By Chris Cardenas

GARDNER LOUNGE–Seeing your classmates on Monday after a weekend at Kink Gardner can feel uncomfortably degrading. You make eye contact with the guy who you ate whipped cream off of while dressed up in a slutty Che Guevara costume, and suddenly, the idea of getting a well-rounded education at a small liberal arts college doesn’t sound quite so appealing anymore. 

Nervous, you try to imagine that everyone in the room is naked, but your mind suddenly shifts to a vivid image of Professor Dinkler wearing nothing but chains, gleaming under the fluorescent lights. “I know you want to seize these means of reproduction,” he utters to you in the depths of your hallucination, shoving your Applied Sociology textbooks on the floor. “I have nothing to lose but these chains.” Thankfully, this discomforting daydream comes to an end as he cold calls you. You just hope he won’t ask to meet you in his office after class.

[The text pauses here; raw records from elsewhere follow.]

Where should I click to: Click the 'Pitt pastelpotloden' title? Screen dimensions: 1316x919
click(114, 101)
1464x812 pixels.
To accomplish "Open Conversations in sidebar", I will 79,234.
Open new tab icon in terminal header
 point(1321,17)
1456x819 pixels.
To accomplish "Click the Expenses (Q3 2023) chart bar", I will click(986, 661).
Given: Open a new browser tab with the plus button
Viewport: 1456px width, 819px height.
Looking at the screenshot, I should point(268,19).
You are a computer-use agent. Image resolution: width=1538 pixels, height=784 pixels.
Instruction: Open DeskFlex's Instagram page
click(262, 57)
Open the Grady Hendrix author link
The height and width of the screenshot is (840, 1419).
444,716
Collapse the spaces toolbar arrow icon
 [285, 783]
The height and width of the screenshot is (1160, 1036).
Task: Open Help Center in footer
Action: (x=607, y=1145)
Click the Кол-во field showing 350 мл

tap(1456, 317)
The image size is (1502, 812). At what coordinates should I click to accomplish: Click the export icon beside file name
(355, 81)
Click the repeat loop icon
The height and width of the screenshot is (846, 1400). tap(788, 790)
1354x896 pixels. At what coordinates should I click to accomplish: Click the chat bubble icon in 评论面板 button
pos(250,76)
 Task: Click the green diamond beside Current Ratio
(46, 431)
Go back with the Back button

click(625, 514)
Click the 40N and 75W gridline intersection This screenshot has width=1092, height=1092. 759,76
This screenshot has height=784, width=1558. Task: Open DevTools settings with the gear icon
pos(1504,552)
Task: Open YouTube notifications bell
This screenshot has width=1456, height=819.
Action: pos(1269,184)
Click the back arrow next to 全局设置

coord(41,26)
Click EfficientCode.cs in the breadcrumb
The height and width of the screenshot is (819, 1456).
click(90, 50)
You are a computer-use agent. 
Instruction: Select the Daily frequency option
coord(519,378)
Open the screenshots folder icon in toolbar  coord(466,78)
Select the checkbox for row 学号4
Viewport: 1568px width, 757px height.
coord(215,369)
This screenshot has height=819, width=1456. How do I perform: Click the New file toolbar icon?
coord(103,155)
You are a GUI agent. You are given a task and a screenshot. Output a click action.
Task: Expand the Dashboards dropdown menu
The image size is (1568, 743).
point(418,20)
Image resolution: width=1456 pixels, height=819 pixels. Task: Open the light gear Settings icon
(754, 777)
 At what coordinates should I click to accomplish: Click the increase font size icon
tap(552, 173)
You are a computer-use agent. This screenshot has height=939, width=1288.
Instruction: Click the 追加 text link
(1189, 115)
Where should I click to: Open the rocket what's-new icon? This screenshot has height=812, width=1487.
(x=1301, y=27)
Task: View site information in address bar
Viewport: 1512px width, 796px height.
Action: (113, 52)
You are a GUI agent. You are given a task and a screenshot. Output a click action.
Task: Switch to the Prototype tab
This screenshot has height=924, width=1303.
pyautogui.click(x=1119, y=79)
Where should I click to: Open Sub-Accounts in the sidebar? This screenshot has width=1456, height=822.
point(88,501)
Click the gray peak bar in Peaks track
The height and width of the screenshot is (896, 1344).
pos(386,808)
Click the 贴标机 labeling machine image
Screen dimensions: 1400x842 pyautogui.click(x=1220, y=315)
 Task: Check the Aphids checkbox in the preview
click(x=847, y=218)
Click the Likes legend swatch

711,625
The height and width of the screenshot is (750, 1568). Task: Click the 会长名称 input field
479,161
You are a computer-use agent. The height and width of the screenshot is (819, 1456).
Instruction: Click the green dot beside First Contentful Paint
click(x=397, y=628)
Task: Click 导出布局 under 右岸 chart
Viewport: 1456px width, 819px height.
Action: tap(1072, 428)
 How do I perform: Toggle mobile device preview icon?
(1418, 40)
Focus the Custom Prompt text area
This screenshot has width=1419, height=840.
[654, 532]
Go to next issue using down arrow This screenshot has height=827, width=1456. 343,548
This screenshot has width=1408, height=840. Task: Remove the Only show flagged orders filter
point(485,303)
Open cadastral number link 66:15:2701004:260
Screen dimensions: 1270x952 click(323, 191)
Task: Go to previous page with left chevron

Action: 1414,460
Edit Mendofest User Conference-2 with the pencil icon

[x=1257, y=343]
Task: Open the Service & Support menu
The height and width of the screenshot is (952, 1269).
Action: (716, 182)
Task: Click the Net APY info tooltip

You’re found tying yourself in knots during your lab. Your lab partner totally saw you howling in your (sustainable and cruelty-free) wolf tail. Do you pretend last night never happened, or do you address the elephant in the room – or rather, the elephant g-string? Are you sure you trust your lab partner to be around mice?

Fear not, for you are not alone in this post-kink crisis. Across campus, students have shared their experiences adjusting to the life of latex and leather.

“We all have kinks; let’s just own them,” Nathaniel Farmer ‘25 argues. “Whether it’s whips, blindfolds, vampires, we should express ourselves. Now can you please stop poking me with that feather?” (Our interviewer stopped poking him with their feather. It was not in their best interest.)

However, some students feel satisfied with leaving freaky Friday in the past. “Look, I’m glad we all had our fun,” said Tom “Tommy” Udsen. “But between Saddam Hussein, the tickle monster, my professor, and general chumpfuckery, it was a fuckcrustable of a day. Tommy needy drinky.”

Meanwhile, other students find themselves unable to move past the issues that emerged from the Gardner. “Make it make sense,” remarked frustrated Marcus Ponzo ‘26, who requested to remain anonymous. “You didn’t have the time to complete the methods section of our paper this week, yet you found time to adorn yourself with a luxury leash and collar kit, complete with an adjustable back strap and front O ring, and play fetch like a well-trained pooch?” Our interviewer suspects that Marcus may have been referring directly to them, so they promptly concluded the interview. (Get over it, Marcus.)

From Organic Chemistry class to Spencer Grill, Annie Howler ‘26 continues to proudly display her leather puppy mask. “Arf! Arf! Yawp!” Annie added. The interview came to an abrupt end when she bit both their hand and microphone.